Why do people think saying "I'm Sorry" is a magic pill to stop pain and hurt?

Although saying "I'm Sorry" means more than never saying it, it still takes time to get over being hurt.

And what about when people say "I didn't mean to hurt you" or "It wasn't intentional."

While I might appreciate the reminder that no one intended to hurt me, the bottom line is I still am hurt and that doesn't go away so easily.

I don't think I've ever in my life told someone, "I didn't meant to hurt you."

The point is, I hurt them (no matter intentionally or not) and I would apologize and then feel very badly along with them, in hopes for fogiveness.

It seems to me people use that as an excuse.  "I didn't mean to hurt you, so move on."  It doesn't work that way.  It's still pain, no matter if you meant it or not. 

Others think the words "I'm sorry" means it's an indication you should be feeling better now that they've apologized. "Okay, move on now.  I've apologized, we're cool right?"

I can't judge when the pain will leave.  The words are not a magic pill.  It takes time to get over being hurt.

And every time I get hurt, it seems it takes longer to get over. 

Friday, November 18, 2011

My Emotional Switzerland Trip

I saw a note on FaceBook in late September.  "Anyone want to be a travel buddy and help me fly to Switzerland?" one of my friends posted.

My girlfriend, Cristina, had an 8-month old son and Little Marco's Dad lives in Switzerland and she was moving her and Little Marco there from Texas.

I saw the post, went about my day, had dinner, got in bed, phone starts to vibrate.

It's Cristina asking me if I want to help her fly to Switzerland.  I was like, "uh, I dunno about that."  She suggests maybe I could use the break (because of my Mom's recent passing), along with helping her with her move.

Turns out she has trouble flying. To the point she has to take motion-sickness meds which causes her to sleep and also not be able to eat (which means no energy).  Since she would be traveling so far with many layovers with a baby and extra bags (because she was moving there), her and Little Marco would need definitely need some help.

Cristina and Marco had budgeted for a travel companion when they saved up money for the move, but I still felt guilty about that part.  But Marco couldn't fly there and back AND get the apartment ready for the move all the while trying to work. 

Here's the kicker about me, tho, lol:  I hate long flights, despise international travel, have never been around a baby before, and the trip was only about 2-3 weeks away.

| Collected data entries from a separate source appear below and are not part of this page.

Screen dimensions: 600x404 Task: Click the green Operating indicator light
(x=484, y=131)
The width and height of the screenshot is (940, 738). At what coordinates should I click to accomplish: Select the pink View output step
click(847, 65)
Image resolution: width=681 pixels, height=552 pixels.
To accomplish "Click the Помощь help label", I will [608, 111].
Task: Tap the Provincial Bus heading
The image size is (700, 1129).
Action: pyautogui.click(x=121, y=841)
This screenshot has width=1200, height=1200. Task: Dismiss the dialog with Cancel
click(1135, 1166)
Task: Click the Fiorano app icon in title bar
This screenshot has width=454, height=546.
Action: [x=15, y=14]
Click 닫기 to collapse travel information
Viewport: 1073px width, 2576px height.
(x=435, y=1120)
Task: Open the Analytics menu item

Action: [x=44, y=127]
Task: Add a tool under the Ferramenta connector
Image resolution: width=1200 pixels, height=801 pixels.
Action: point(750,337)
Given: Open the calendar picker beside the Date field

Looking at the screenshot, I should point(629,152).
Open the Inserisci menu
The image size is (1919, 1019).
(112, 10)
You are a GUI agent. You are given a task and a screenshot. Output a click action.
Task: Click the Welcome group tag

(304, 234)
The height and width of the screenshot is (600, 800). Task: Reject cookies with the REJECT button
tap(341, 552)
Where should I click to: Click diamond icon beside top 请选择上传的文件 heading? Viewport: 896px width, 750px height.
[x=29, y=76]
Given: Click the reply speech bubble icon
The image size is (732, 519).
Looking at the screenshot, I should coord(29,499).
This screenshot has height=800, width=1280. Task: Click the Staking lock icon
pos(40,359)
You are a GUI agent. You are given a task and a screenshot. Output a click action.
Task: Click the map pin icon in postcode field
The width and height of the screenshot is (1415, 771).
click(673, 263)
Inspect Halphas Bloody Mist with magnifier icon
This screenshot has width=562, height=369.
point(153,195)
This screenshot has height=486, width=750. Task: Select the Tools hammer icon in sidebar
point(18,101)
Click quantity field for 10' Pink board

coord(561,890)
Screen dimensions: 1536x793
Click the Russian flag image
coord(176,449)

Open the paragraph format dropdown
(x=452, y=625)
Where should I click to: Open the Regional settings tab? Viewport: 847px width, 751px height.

But, the next day, I researched my vacation time, checked if my passport was up-to-date, and debated, "should I even go?  Really?  This would be crazy."

Then I talked to my boss about the dates, remembered there was a holiday on that Monday we would be traveling, and thought, "I actually, could feasibly go on this trip." 

So I told her yes.

And then a funny thing happened.

I got excited!

OMG, I was going to Switzerland!  I hate long flights and international travel but hey, I was going to Switzerland!  I hear it's so beautiful there and who could pass up this opportunity anyway??

So, why was this trip so emotional for me, you are asking yourself?

Well, it moved me to tears throughout the entire trip because I was able to go because sadly, my Mom passed.  Although she would have loved for me to go and have this experience, it's because of her passing I could go at all, because otherwise I would be home taking care of her (for the last 1 1/2  years I haven't traveled).

Further, every flight I ever took (I used to travel quite often), I would always call my Mom before take off.  She would tell me every time, "Pass on to the pilot he has precious cargo - he better fly safe!"  And I also called her each time I landed, "I made it, Mom."  "Oh good," she would reply with an always added "I love you."

"I love you, too, Mom."

So, flying to Austin the night before to meet Cristina was brutal.  And then the next day EACH leg of the trip to and from Switzerland was brutal.

I cried, every single take off and landing.

When Cristina's parents dropped us off at the airport, I lost it!  I'm crying and crying as I see parents trying to say goodbye to their daughter and grandson.  I cried more than they did because they were all trying to keep it together, but I was so moved and torn up about what I was witnessing because I know how much Cristina is going to miss her family and I know how much the Grandparents are going to miss Little Marco and his Mom (their beloved daughter).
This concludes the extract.